The Civil Liberties Orgainsation (CLO), Bayelsa State chapter, has called on President Muhammadu Buhari and the Senate Committee on Human Rights to probe the alleged brutal killing of seven serving officers who were attached to the state Police Command.

The CLO also urged global human rights watchdog, Amnesty International, other rights groups and the media not to allow the incident be covered up.

At a press conference in Yenagoa on Tuesday, the state CLO chairman, Nengi James, and a human rights activist, Alagoa Morris, said the organisation was very worried over the silence on the killing of the victims, who were all family men.

They threatened that the CLO, “in the interest of the general good”, would sue the Inspector-General of Police, Mohammed Adamu, and the police hierarchy for continually keeping quiet over the gruesome killing of the officers in controversial circumstances.

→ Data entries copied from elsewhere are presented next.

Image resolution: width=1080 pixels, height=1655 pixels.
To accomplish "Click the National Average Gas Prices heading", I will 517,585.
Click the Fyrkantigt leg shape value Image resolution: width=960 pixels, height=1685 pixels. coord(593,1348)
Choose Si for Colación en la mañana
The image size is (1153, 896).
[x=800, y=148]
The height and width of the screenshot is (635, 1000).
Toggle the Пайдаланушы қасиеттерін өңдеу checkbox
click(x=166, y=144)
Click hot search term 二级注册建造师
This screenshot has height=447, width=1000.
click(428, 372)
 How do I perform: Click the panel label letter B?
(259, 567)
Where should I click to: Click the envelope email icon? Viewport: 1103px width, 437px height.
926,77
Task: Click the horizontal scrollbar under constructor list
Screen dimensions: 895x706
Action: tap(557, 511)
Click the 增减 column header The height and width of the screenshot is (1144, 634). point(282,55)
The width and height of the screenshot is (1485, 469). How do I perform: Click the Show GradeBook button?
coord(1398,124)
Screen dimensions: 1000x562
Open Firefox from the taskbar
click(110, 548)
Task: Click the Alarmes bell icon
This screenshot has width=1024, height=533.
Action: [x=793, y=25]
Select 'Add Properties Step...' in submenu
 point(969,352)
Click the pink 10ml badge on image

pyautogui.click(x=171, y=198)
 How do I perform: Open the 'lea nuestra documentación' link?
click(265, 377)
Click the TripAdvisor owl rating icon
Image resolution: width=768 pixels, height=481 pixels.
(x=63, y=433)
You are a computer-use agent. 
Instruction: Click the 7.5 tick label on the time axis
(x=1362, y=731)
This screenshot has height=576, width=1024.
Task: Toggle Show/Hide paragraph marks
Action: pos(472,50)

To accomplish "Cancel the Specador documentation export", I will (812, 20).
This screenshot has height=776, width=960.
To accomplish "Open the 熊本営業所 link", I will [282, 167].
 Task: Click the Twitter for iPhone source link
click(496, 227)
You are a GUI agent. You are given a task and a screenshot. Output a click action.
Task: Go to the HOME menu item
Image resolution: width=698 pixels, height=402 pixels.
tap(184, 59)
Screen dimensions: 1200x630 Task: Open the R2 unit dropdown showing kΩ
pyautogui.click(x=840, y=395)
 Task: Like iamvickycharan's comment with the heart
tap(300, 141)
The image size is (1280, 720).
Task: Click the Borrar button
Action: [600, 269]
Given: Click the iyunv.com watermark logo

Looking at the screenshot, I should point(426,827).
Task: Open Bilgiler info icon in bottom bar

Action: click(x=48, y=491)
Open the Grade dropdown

They identified six of the seven dead policemen as sergeants Hitler Mumbo, Dieyete Yoweigha, and Brown Abedinigo as well as Omoro Akpoe, Philip Seikpo and Oyanidine Ongogha, who were all police corporals.

The seven policemen, who were serving at the Bayelsa State Police Command, were said to have been shot dead two weeks ago at Ughelli in Delta State by the operatives of the Federal Anti-Robbery Squad (FSARS) for alleged involvement in armed robbery.

There were also reports that the slain officers were caught in gun sale deal which resulted in argument over sharing of the proceeds, resulting in their being attacked and shot dead.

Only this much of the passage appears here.